When you visit us for any skin related concerns, you’ll need to complete a Skin Health Assessment. We work holistically (outside in, inside out approach) so there will be many questions relating to diet, nutrition and general lifestyle.
We need to make it very clear – we are not dietitians or naturopaths and don’t claim to be. Having said that, we know enough about general nutrition that we can identify potential contributors to skin conditions and how to treat them appropriately. If we are unsure, you will always be referred to a qualified medical professional or nutritional practitioner.
For this reason, we do dedicate a bit of time to what’s happening in the nutrition industry – it’s in our best interests considering both the skin and nutrition/gut health can often be very closely linked.
We recently came across some information from a highly credible source that debunked pretty much every food intolerance test out there. In short – food intolerance tests are garbage and can provide seriously inconsistent, misleading and incorrect information.
So we decided to do a little more research into food intolerance testing and the source was absolutely spot on. Food intolerance testing has some major flaws and the companies manufacturing and selling them appear to be well aware of it. Worse still, and quite disturbingly, there are actually some qualified practitioners out there also using them.
Various methods such as cytotoxic food testing, Vega testing, kinesiology, iridology, pulse testing, Alcat testing, Rinkel’s intradermal skin testing, reflexology, hair analysis and IgG testing, have all been ‘proposed’ as being useful for diagnosing allergic conditions or food intolerances. Unfortunately, all these tests lack scientific rationale and have been shown to be inaccurate and poorly reproducible when subjected to careful study. Treatments based on inaccurate results is misleading and can result in ineffective and sometimes harmful treatments, not to mention delay more effective therapy.

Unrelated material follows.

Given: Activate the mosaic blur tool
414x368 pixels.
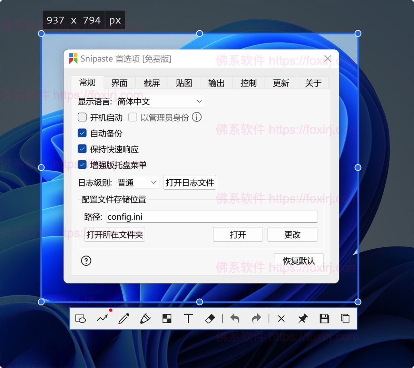Looking at the screenshot, I should tap(167, 319).

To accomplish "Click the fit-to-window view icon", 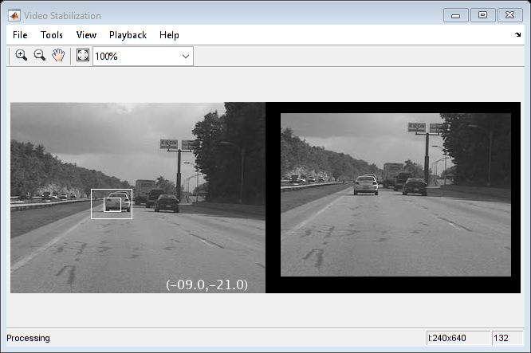I will pyautogui.click(x=83, y=55).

While there are many tests, one of the most common is an (Immunoglobulin G) IgG test. Some of these claim to test for almost three hundred different foods using a drop of your blood. The cost? It’s usually in the hundreds!
The claim is that if you’re allergic or intolerant to a particular food, you’ll have certain antibodies which can be detected in the test – and it will also tell you the degree to which you’re sensitive.
While IgG does play a role in allergic response, the tests don’t provide anything useful. The antibodies detected simply reflect what you’ve eaten (exposure rather than intolerance). For people who are growing out of allergies – which happens in kids especially – the level of IgG antibodies goes up (tolerance).
Tests have found that people with known genuine intolerances, proven by elimination diet and oral challenge, don’t show raised IgG antibodies.
According to ASCIA:
“there is no credible evidence that measuring IgG antibodies is useful for diagnosing food allergy or intolerance, nor that IgG antibodies cause symptoms”.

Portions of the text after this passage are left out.